Die Presse in verschiedenen Ländern der Welt genießt Akzeptanz, Respekt und die vollen Rechte und den Schutz für ihre Journalisten. Dem Journalisten kommt aber auch die Rolle des Wachmanns und des Ermittlers in der Gesellschaft zu, in die er hineingeboren wird, auch über die Grenzen seines Landes hinaus.
Im Irak gibt es keine Pressefreiheit, keinen Schutz für Journalisten oder auch nur die einfachste praktische, wissenschaftliche oder moralische Unterstützung für Journalisten.

Hier erzähle ich von einer persönlichen Erfahrung, wie der irakische Staat mit einer Demonstration umging, die sich für die Erbringung von Dienstleistungen (Wasser und Elektrizität) und die Arbeit für junge Menschen (Jobs) einsetzen wollte.
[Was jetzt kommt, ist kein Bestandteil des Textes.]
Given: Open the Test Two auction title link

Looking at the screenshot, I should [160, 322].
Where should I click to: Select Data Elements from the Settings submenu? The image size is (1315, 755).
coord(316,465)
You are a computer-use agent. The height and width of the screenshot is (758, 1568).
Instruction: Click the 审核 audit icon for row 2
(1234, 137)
Demonstranten trugen ihrerForderungen friedlich auf Transparenten vor und wir Fotojournalisten filmten die Demonstration im Zentrum der irakischen Hauptstadt Bagdad, speziell am Tahrir-Platz aus verschiedenen Blickwinkeln. Wenige Meter entfernt waren Betonschranken und Stacheldrahtzäune errichtet worden. Militär- und Polizeifahrzeuge, gepanzerte Fahrzeuge sowie Wasserwerfer standen bereit.
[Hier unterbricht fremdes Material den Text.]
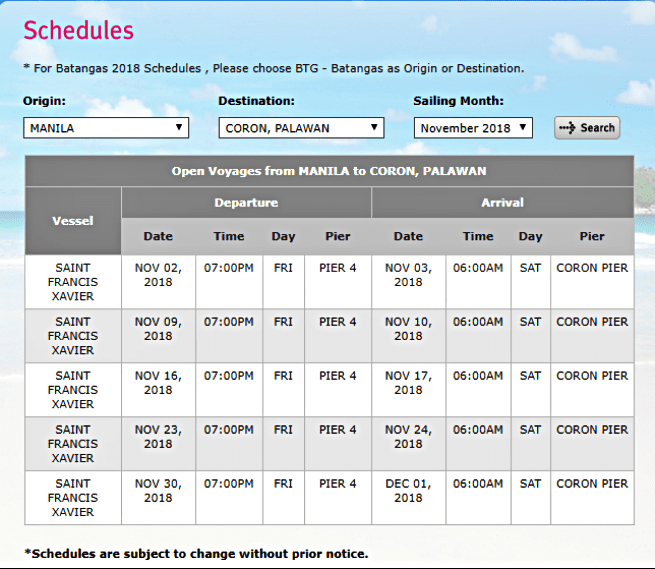Click the Search button
Viewport: 655px width, 569px height.
pos(587,128)
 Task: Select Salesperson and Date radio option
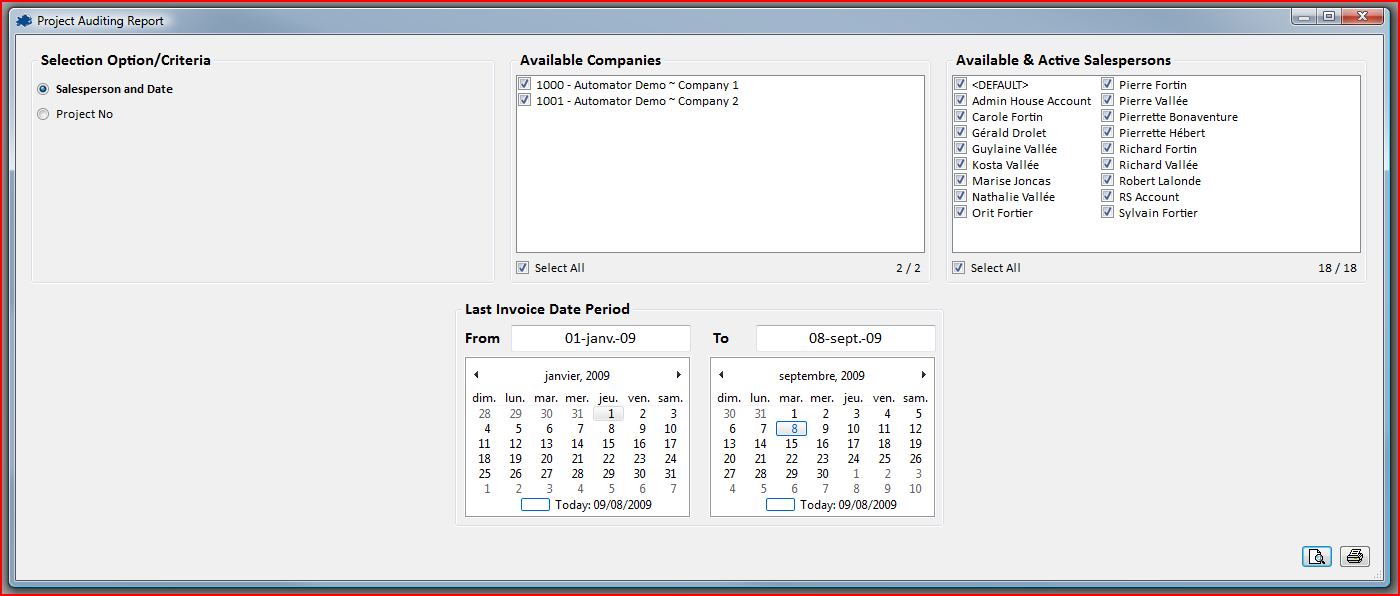(x=43, y=89)
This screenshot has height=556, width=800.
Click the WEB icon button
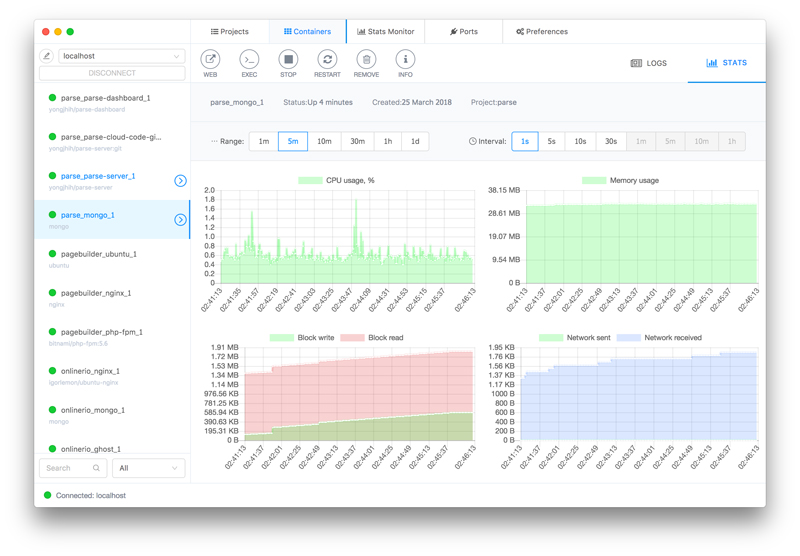pos(210,60)
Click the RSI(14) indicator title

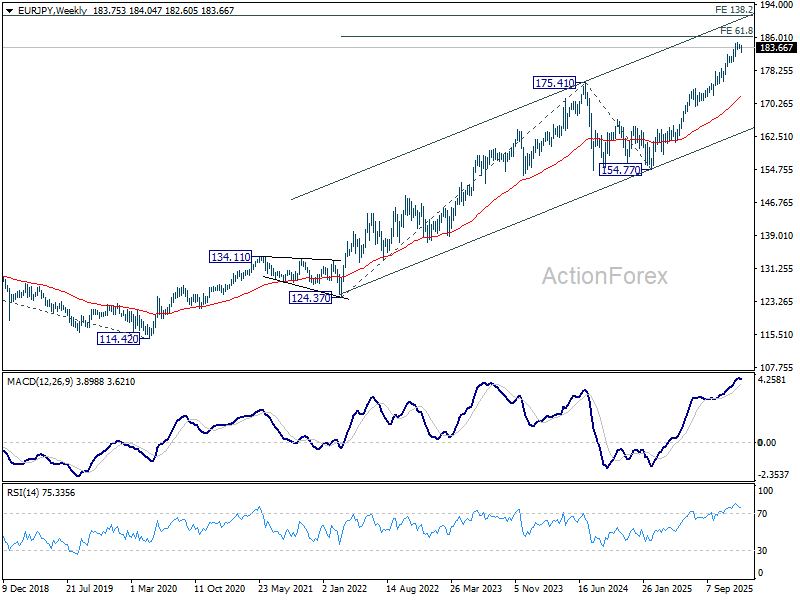tap(23, 493)
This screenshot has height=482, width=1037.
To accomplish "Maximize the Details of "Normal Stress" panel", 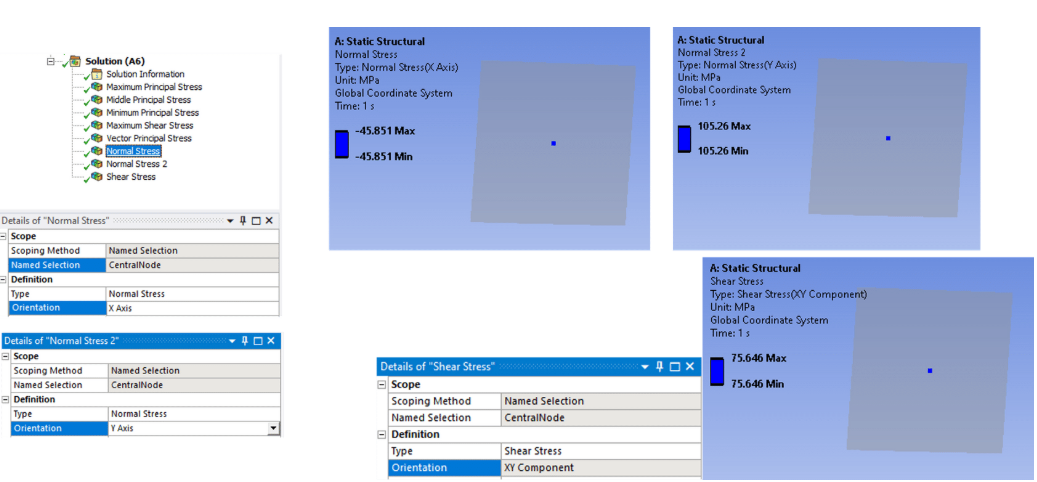I will tap(256, 220).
Es gab keinen Aufruhr, die Bürger waren von ihren berechtigte Forderungen überzeugt und demonstrierten friedlich. Als aber die Nacht anbrach, ordnete der Kommandeur der Sicherheitskräfte an, die Demon-stration zu stoppen. Wir Journalisten befanden uns in der Menschenmenge, als die Sicherheitskräfte begannen, alle Demonstranten (darunter Kinder, Frauen, alte Leute, Jugendliche) und Nicht-Demonstranten (Journalisten und Fotografen) gleichermaßen mit den Wasserwerfern zu attackieren, mit Gummigeschossen auf sie zu schießen und mit Tränengas zu bekämpfen.
Alle Menschen begannen zu laufen und versuchten, sich hinter Bäumen und Mauern zu verstecken oder in benachbarte Straßen zu entkommen. Sie wurden jedoch von Männern in Sicherheits- oder Zivilkleidung mit Messern verfolgt, bedroht und verletzt. Eine Gruppe von maskierten Verfolgern in Sicherheitsuniformen riss uns die Kameras von den Schultern und aus den Händen und zerstörte diese mit ihren Waffen oder zerschlug sie an Häuserwänden. Sie trieben meine Kollegen, einen Fotografen und einen Reporter, und mich zusammen, schlugen uns mit ihren Händen und Waffen und als wir am Boden lagen, traten sie auf uns ein. Irgendwann ließen sie von uns ab und liefen weg.
So schnell wie möglich verließen wir die Straße und liefen zu Fuß 10 oder 12 Kilometer zum Hauptquartier der Presseagentur. Aus Angst vor der Verfolgung durch die staatlichen Sicherheitskräfte konnten wir uns nicht in einem Krankenhaus behandeln lassen. Von Freunden erfuhren wir, dass diese auch in den Krankenhäusern weiter verfolgt wurden und dass sogar Demonstranten erschossen worden waren. Niemand hat dafür gesorgt, dass die Verletzten wegen ihrer z.B. schweren Bauchverletzungen mit Krankenwagen oder mit privaten PKWs vom Ort der Demonstration weggebracht wurden.
Wie in einem von Korruption und Terrorismus zerrissenen und von Milizen der herrschenden konfessionellen Parteien beherrschten Land üblich, hieß es später in den zugelassenen offiziellen Medien, dass es unter den Demonstranten keine Opfer gegeben habe und dass es aus Sicherheitsgründen erforderlich gewesen sei, die Demonstration gewaltsam zu zerstreuen.
Unsere Kameras haben eine andere Realität gesehen und gezeigt. Aber die Welt schweigt. Ich möchte mit meinem Artikel aufzeigen, was wirklich geschah, und wünsche mir, dass ich dadurch zur Änderung der Situation der Journalisten beitragen kann.